**TO DO**
Filter the entries below, keeping only lines with the word "target".

[Dataset entries]

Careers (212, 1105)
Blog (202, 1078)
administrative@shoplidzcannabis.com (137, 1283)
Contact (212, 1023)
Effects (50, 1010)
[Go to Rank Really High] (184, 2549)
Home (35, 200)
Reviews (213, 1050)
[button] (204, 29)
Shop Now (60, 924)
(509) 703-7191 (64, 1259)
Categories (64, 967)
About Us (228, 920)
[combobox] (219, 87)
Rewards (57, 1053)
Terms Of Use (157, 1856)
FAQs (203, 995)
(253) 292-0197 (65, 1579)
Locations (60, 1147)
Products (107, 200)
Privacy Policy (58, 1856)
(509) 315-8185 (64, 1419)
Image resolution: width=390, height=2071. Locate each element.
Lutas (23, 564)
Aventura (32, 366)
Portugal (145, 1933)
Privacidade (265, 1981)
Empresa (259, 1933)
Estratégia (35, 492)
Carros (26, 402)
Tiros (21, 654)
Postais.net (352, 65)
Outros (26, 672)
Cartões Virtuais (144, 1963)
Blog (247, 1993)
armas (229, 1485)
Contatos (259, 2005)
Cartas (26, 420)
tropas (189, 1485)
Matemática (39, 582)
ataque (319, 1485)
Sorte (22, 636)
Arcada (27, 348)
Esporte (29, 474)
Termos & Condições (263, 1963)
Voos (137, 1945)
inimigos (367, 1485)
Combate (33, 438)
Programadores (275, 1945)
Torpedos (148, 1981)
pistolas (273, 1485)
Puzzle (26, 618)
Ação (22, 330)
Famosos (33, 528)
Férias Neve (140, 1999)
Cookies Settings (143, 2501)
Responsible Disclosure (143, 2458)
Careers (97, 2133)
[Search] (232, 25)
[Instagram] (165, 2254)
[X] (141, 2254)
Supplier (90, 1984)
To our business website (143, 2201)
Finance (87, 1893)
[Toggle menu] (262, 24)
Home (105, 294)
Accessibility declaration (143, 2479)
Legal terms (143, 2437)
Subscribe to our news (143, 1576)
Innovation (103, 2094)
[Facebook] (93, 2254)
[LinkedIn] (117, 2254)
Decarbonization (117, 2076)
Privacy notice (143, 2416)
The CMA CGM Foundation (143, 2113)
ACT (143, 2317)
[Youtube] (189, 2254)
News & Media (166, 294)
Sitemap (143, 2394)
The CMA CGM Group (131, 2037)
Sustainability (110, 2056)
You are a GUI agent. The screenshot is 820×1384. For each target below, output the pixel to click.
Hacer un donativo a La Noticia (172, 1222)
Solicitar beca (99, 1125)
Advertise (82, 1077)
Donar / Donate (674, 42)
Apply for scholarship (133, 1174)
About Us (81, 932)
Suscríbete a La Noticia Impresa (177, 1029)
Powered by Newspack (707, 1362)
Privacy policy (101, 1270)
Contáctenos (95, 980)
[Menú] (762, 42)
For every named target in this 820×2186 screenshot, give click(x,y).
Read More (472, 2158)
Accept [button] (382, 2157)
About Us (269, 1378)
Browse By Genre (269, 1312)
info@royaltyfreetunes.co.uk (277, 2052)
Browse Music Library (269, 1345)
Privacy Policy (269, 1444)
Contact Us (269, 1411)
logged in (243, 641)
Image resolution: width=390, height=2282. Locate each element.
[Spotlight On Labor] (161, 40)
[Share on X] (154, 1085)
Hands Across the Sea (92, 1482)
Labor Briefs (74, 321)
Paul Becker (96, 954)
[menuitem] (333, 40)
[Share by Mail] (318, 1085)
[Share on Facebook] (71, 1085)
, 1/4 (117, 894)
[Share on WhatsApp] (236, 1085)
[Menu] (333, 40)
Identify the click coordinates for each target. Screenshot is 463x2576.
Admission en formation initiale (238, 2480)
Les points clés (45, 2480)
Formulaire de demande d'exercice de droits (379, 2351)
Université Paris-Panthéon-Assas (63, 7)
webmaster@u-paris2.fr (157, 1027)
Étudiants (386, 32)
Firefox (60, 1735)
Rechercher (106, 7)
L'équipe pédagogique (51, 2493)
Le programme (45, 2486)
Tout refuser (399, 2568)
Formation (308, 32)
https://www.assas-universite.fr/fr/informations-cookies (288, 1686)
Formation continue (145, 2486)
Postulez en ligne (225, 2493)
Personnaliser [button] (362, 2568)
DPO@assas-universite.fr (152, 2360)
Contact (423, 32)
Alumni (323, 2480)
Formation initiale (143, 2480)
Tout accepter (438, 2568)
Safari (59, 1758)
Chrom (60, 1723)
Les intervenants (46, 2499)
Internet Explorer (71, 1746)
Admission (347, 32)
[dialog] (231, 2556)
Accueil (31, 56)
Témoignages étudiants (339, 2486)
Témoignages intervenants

**OUTPUT FOR THIS EXERCISE**
You are a GUI agent. The screenshot is 820×1384. For each target below, output the pixel to click.
For every named target in this 820×2186 screenshot, give click(x,y).
Identify the click coordinates for each target. Screenshot is 463x2576.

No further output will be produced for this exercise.